WHAT NEEDS TO BE DONE.
With nothing omitted, transcribe the entries exactly as written.

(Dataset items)
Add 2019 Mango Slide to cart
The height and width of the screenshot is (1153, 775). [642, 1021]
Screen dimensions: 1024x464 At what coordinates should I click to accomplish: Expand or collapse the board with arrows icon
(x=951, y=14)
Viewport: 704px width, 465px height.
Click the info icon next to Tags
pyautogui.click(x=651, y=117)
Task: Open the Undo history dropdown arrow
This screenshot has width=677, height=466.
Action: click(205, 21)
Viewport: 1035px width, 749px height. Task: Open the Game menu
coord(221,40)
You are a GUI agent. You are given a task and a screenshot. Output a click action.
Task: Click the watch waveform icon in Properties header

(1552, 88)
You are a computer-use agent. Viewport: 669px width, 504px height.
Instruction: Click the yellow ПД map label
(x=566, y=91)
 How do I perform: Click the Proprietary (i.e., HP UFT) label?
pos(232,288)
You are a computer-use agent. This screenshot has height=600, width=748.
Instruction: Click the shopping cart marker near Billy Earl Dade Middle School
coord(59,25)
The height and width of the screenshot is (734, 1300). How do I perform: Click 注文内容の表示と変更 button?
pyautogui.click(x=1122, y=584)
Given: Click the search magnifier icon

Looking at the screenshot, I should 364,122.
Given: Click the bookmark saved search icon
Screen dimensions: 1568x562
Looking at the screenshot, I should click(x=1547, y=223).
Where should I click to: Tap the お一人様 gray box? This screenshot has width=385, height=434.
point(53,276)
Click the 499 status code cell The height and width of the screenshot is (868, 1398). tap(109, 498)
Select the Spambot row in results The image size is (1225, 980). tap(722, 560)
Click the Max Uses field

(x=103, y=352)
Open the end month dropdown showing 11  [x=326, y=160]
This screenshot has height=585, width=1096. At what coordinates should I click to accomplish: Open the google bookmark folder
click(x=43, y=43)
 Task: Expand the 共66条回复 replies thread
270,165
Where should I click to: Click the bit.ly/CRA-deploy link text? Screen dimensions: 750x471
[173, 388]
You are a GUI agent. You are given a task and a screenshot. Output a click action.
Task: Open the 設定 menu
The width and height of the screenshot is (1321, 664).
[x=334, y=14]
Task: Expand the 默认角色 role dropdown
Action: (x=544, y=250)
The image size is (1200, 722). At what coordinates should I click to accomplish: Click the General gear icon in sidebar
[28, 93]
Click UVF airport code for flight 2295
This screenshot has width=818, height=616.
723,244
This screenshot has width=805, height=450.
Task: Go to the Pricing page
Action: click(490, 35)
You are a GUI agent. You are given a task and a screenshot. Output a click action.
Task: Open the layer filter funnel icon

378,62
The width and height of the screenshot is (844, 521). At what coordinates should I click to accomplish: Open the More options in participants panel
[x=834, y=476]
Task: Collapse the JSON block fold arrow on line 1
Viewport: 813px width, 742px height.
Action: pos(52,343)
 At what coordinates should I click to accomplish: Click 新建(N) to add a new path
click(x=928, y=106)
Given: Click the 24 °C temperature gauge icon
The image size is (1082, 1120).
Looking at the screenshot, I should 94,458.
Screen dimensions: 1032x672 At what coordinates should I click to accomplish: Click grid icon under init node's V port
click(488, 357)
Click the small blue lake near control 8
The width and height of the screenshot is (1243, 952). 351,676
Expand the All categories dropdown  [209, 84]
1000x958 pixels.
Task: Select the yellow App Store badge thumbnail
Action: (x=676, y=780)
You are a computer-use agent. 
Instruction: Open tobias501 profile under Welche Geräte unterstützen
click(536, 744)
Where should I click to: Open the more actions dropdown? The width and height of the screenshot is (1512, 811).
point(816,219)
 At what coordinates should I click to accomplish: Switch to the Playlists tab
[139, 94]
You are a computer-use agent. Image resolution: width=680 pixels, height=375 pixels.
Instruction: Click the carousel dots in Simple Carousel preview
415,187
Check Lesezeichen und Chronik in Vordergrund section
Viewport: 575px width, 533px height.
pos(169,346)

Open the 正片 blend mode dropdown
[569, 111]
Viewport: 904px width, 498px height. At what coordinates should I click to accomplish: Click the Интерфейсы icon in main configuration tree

WRITTEN ANSWER.
Add 2019 Mango Slide to cart
The height and width of the screenshot is (1153, 775). [642, 1021]
Screen dimensions: 1024x464 At what coordinates should I click to accomplish: Expand or collapse the board with arrows icon
(x=951, y=14)
Viewport: 704px width, 465px height.
Click the info icon next to Tags
pyautogui.click(x=651, y=117)
Task: Open the Undo history dropdown arrow
This screenshot has width=677, height=466.
Action: click(205, 21)
Viewport: 1035px width, 749px height. Task: Open the Game menu
coord(221,40)
You are a GUI agent. You are given a task and a screenshot. Output a click action.
Task: Click the watch waveform icon in Properties header

(1552, 88)
You are a computer-use agent. Viewport: 669px width, 504px height.
Instruction: Click the yellow ПД map label
(x=566, y=91)
 How do I perform: Click the Proprietary (i.e., HP UFT) label?
pos(232,288)
You are a computer-use agent. This screenshot has height=600, width=748.
Instruction: Click the shopping cart marker near Billy Earl Dade Middle School
coord(59,25)
The height and width of the screenshot is (734, 1300). How do I perform: Click 注文内容の表示と変更 button?
pyautogui.click(x=1122, y=584)
Given: Click the search magnifier icon

Looking at the screenshot, I should 364,122.
Given: Click the bookmark saved search icon
Screen dimensions: 1568x562
Looking at the screenshot, I should click(x=1547, y=223).
Where should I click to: Tap the お一人様 gray box? This screenshot has width=385, height=434.
point(53,276)
Click the 499 status code cell The height and width of the screenshot is (868, 1398). tap(109, 498)
Select the Spambot row in results The image size is (1225, 980). tap(722, 560)
Click the Max Uses field

(x=103, y=352)
Open the end month dropdown showing 11  [x=326, y=160]
This screenshot has height=585, width=1096. At what coordinates should I click to accomplish: Open the google bookmark folder
click(x=43, y=43)
 Task: Expand the 共66条回复 replies thread
270,165
Where should I click to: Click the bit.ly/CRA-deploy link text? Screen dimensions: 750x471
[173, 388]
You are a GUI agent. You are given a task and a screenshot. Output a click action.
Task: Open the 設定 menu
The width and height of the screenshot is (1321, 664).
[x=334, y=14]
Task: Expand the 默认角色 role dropdown
Action: (x=544, y=250)
The image size is (1200, 722). At what coordinates should I click to accomplish: Click the General gear icon in sidebar
[28, 93]
Click UVF airport code for flight 2295
This screenshot has width=818, height=616.
723,244
This screenshot has width=805, height=450.
Task: Go to the Pricing page
Action: click(490, 35)
You are a GUI agent. You are given a task and a screenshot. Output a click action.
Task: Open the layer filter funnel icon

378,62
The width and height of the screenshot is (844, 521). At what coordinates should I click to accomplish: Open the More options in participants panel
[x=834, y=476]
Task: Collapse the JSON block fold arrow on line 1
Viewport: 813px width, 742px height.
Action: pos(52,343)
 At what coordinates should I click to accomplish: Click 新建(N) to add a new path
click(x=928, y=106)
Given: Click the 24 °C temperature gauge icon
The image size is (1082, 1120).
Looking at the screenshot, I should 94,458.
Screen dimensions: 1032x672 At what coordinates should I click to accomplish: Click grid icon under init node's V port
click(488, 357)
Click the small blue lake near control 8
The width and height of the screenshot is (1243, 952). 351,676
Expand the All categories dropdown  [209, 84]
1000x958 pixels.
Task: Select the yellow App Store badge thumbnail
Action: (x=676, y=780)
You are a computer-use agent. 
Instruction: Open tobias501 profile under Welche Geräte unterstützen
click(536, 744)
Where should I click to: Open the more actions dropdown? The width and height of the screenshot is (1512, 811).
point(816,219)
 At what coordinates should I click to accomplish: Switch to the Playlists tab
[139, 94]
You are a computer-use agent. Image resolution: width=680 pixels, height=375 pixels.
Instruction: Click the carousel dots in Simple Carousel preview
415,187
Check Lesezeichen und Chronik in Vordergrund section
Viewport: 575px width, 533px height.
pos(169,346)

Open the 正片 blend mode dropdown
[569, 111]
Viewport: 904px width, 498px height. At what coordinates should I click to accomplish: Click the Интерфейсы icon in main configuration tree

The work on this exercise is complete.